##### Raw records #####
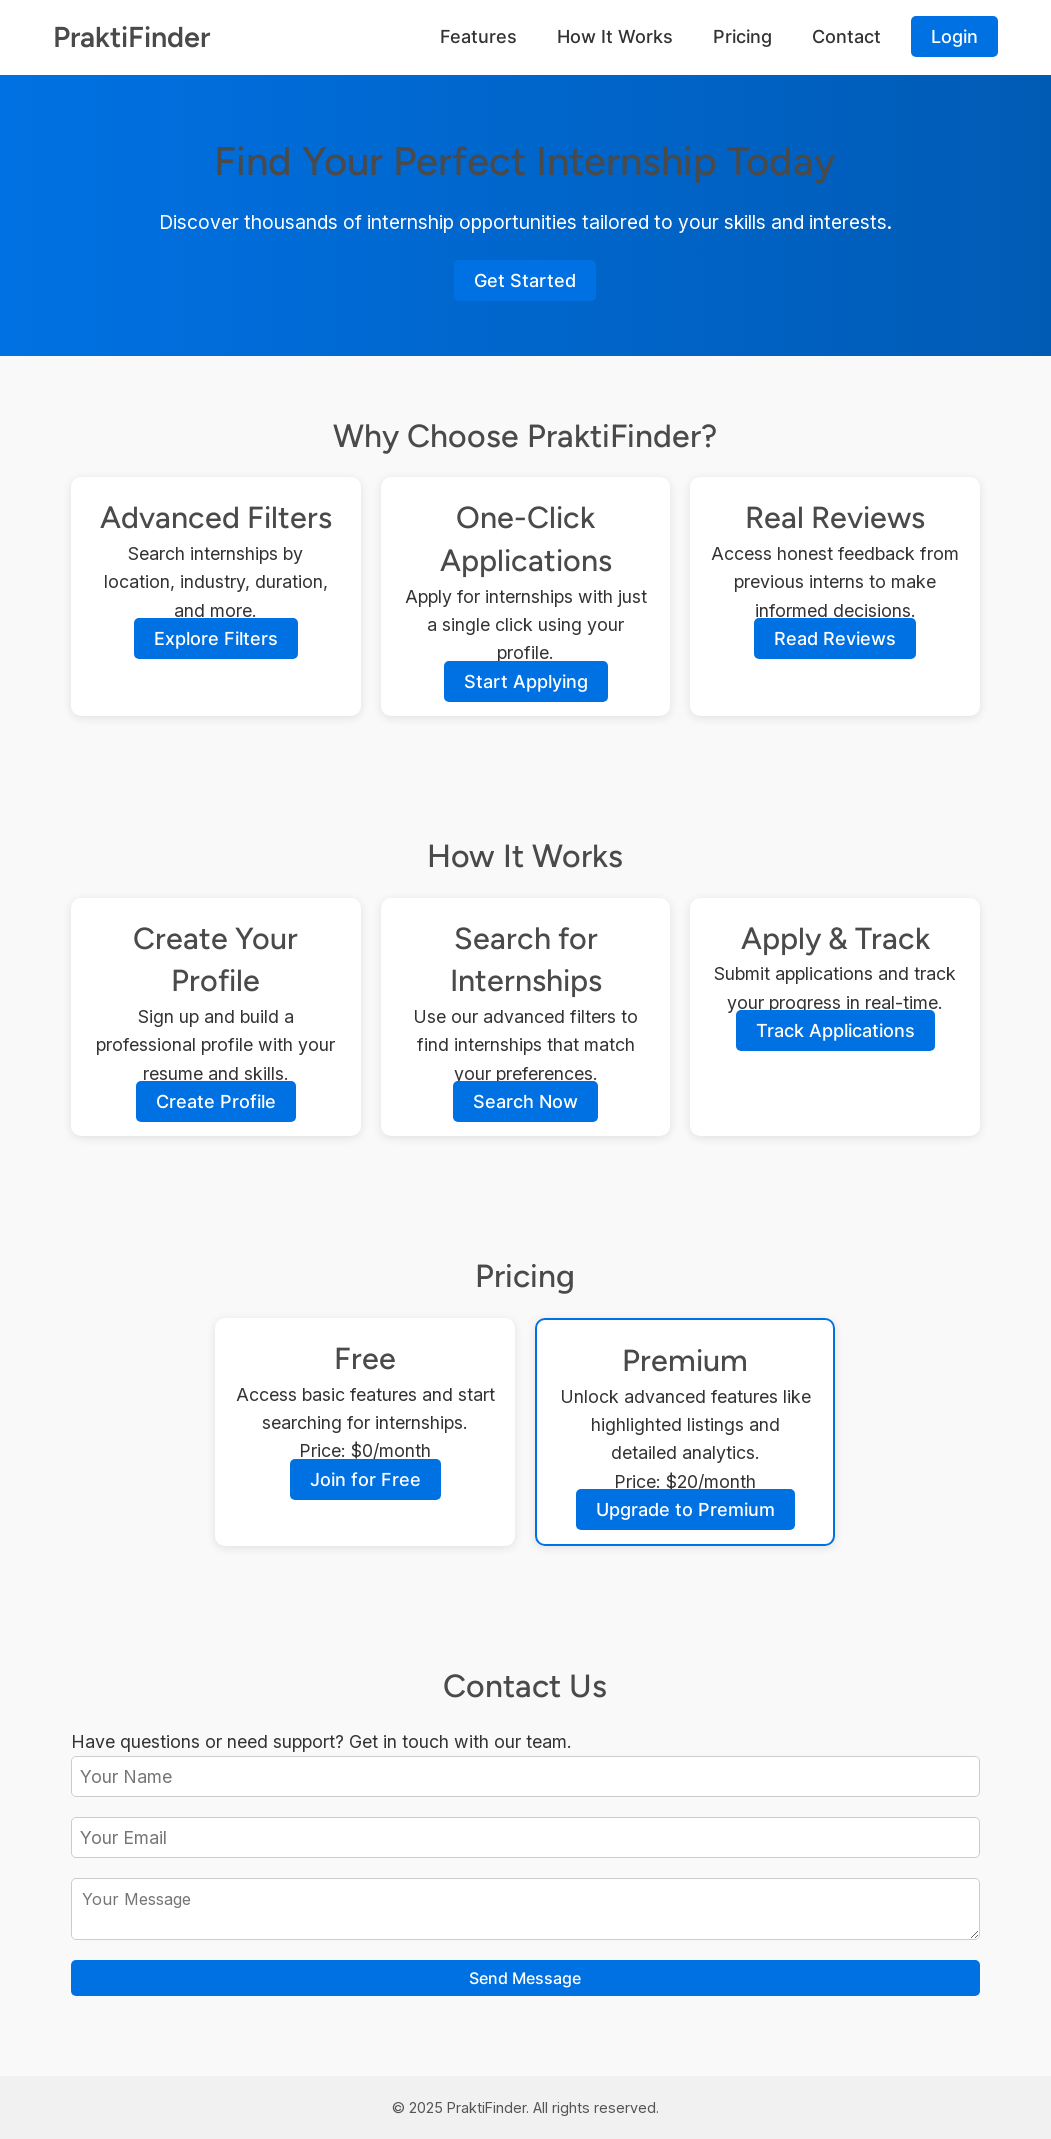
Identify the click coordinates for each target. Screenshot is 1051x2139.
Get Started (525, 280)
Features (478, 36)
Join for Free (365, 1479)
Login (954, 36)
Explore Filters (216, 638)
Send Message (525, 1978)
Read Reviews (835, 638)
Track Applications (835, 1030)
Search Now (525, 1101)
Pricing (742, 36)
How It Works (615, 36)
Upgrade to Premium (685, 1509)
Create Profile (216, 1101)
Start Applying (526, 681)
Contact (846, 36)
#####
Short exercise
Swap "Profile" for "Account" in the listing above and reproduce it with nothing else changed, leaving out the picture.

Response for this exercise
Identify the click coordinates for each target. Screenshot is 1051x2139.
Get Started (525, 280)
Features (478, 36)
Join for Free (365, 1479)
Login (954, 36)
Explore Filters (216, 638)
Send Message (525, 1978)
Read Reviews (835, 638)
Track Applications (835, 1030)
Search Now (525, 1101)
Pricing (742, 36)
How It Works (615, 36)
Upgrade to Premium (685, 1509)
Create Account (216, 1101)
Start Applying (526, 681)
Contact (846, 36)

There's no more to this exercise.